たとえば、先日の「パパ大会」。放送当日は父の日とあって、番組のサブタイトルには「司会は6児の父 谷原章介」とバッチリ表記されている。そして番組が始まると、四人のパパ回答者や応援席の家族に対して「どんなお父さんですか?」「反抗期の息子さんにいいところを見せてください」などと言葉をかける。
そんな中、突如として「夫婦仲はよろしいですか?」と質問したのにはびっくりした。ですます調でさりげなく、うっかり聞き流しそうだったが、よく考えたらなかなかできない質問だ。なのに、あのスマートな微笑みで聞かれると、つい答えてしまうから不思議。恐るべし、谷原スマイル。

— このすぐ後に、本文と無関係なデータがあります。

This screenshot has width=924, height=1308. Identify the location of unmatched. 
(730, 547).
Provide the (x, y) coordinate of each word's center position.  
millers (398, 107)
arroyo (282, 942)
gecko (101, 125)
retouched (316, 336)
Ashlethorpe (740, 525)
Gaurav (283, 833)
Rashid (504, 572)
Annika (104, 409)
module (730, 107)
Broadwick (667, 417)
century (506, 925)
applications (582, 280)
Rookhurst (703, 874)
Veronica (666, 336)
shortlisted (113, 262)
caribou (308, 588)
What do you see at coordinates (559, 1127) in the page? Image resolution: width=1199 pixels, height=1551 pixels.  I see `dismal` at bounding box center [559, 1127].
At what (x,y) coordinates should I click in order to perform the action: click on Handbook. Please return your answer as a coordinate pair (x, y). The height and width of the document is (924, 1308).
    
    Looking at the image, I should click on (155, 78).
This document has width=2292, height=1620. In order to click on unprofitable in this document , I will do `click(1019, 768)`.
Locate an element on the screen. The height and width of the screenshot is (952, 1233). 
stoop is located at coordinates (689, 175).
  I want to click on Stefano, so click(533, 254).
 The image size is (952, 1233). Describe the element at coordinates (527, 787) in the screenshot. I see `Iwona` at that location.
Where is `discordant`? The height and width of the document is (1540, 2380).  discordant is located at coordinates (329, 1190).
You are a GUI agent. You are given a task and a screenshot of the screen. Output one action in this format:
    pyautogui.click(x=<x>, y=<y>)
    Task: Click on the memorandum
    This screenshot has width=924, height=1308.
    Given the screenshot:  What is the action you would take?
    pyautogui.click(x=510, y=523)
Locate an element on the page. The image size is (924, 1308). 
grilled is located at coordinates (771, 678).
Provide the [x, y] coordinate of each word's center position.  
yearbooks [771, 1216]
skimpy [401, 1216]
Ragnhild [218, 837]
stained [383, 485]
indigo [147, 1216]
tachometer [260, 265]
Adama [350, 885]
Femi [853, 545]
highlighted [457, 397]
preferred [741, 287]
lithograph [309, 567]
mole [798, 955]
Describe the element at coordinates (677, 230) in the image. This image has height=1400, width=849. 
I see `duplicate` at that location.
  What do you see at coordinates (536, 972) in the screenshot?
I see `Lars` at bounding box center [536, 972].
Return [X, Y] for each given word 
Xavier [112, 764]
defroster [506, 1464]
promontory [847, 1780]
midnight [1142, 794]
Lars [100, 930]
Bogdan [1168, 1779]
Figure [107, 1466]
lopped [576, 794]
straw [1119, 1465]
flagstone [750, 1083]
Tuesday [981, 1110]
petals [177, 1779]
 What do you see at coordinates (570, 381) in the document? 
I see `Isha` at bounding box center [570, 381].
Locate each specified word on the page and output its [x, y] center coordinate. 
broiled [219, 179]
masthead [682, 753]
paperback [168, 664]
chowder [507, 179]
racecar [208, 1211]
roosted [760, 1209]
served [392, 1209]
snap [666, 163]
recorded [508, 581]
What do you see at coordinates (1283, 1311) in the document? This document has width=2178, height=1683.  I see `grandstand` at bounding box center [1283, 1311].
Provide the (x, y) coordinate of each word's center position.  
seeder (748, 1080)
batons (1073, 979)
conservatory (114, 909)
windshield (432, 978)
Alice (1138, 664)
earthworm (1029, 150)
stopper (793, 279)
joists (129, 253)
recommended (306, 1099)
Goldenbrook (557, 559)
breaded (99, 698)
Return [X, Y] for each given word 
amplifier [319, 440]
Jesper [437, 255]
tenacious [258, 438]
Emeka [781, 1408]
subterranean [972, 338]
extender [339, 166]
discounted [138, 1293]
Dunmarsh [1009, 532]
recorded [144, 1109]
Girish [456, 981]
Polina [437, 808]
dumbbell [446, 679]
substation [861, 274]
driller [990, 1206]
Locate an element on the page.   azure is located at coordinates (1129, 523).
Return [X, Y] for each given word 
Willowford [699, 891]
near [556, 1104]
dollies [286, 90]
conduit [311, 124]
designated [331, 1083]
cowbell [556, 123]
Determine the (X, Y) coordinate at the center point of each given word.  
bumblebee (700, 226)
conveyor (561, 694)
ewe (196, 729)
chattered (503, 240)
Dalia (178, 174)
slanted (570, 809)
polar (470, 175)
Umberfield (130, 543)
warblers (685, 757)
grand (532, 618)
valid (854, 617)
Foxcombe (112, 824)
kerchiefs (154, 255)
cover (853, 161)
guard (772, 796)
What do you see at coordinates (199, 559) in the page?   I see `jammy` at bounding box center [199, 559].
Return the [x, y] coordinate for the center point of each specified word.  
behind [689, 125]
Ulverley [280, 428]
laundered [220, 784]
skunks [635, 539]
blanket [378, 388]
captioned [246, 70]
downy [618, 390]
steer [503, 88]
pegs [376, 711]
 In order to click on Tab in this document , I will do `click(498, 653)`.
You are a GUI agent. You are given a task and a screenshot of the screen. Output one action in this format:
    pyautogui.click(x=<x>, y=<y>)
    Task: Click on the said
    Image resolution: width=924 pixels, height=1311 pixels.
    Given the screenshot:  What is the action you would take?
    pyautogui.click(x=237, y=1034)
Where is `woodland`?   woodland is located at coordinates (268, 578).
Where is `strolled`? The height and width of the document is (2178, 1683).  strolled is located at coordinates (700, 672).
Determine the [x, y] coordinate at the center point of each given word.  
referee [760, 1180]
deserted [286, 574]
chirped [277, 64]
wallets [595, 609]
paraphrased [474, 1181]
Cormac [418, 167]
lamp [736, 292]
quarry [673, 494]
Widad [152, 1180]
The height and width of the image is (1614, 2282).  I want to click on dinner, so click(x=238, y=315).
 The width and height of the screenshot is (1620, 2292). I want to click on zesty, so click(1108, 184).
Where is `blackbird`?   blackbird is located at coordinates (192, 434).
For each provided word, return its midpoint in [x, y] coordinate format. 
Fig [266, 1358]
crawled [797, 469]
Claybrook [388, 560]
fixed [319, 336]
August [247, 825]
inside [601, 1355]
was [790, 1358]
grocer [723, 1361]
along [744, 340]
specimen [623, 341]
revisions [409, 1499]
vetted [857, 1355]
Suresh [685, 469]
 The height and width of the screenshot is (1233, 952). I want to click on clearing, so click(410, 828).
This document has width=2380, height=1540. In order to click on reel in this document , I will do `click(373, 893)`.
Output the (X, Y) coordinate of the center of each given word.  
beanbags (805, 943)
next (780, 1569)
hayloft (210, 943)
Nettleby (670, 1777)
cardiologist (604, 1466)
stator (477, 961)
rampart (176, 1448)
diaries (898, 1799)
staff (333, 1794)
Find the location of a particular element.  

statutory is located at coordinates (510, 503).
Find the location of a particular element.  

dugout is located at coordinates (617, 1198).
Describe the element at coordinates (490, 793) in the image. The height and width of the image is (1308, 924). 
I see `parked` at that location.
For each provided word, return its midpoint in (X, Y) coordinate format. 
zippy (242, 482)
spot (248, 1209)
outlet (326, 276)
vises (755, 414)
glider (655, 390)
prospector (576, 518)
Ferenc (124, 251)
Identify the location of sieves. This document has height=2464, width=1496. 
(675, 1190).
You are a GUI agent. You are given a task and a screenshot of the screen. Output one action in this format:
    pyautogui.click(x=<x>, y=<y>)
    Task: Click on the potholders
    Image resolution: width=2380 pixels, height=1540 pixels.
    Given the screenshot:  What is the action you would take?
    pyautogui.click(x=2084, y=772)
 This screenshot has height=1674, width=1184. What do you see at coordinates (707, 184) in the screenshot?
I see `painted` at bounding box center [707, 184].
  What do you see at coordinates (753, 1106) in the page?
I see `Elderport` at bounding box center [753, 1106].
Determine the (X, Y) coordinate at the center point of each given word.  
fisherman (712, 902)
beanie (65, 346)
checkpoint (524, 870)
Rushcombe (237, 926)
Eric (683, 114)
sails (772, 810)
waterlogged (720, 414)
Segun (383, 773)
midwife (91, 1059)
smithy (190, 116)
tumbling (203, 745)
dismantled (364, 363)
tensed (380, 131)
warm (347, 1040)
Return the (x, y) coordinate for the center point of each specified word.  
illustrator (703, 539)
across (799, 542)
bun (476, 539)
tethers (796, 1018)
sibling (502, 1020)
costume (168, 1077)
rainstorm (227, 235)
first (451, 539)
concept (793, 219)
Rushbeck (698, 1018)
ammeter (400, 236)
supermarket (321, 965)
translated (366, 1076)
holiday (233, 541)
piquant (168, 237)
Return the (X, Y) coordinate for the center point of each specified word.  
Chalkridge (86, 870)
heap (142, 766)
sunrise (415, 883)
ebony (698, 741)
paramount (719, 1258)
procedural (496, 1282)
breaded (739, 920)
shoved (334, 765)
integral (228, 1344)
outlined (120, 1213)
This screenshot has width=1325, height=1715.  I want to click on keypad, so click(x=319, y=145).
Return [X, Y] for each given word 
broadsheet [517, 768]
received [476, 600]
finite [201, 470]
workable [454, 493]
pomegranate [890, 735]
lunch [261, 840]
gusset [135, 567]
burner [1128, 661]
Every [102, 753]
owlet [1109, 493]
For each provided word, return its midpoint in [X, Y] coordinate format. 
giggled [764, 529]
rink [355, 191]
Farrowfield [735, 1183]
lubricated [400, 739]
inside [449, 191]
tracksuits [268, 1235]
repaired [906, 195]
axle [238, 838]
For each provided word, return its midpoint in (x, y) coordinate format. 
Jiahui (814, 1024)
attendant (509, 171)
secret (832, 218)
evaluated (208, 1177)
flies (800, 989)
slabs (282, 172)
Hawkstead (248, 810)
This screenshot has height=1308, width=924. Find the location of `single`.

パパ特集の翌週は、がらり雰囲気が変わって、「女性特集」。四人の妙齢な女性回答者の前の谷原は、まさに「水を得た魚」のごとくスマートパワーを炸裂させた。
正解を出した回答者に「そうです!」「お見事!」と微笑み返しをするのは当然のこと。「香川照之」を「かがわてるあき」と答えてしまった回答者には「惜しい!照之さんなんですね。惜しい~!」と励ます。パネルが一枚もなかった緑のボックスの回答者には、「緑、大丈夫ですか? リラックスしますか」と自ら腕をぐるぐると回してリラックスを促す。すると、緑はメキメキと力を発揮し、あっという間にトップの座を狙えるほどの正解を連発したのである。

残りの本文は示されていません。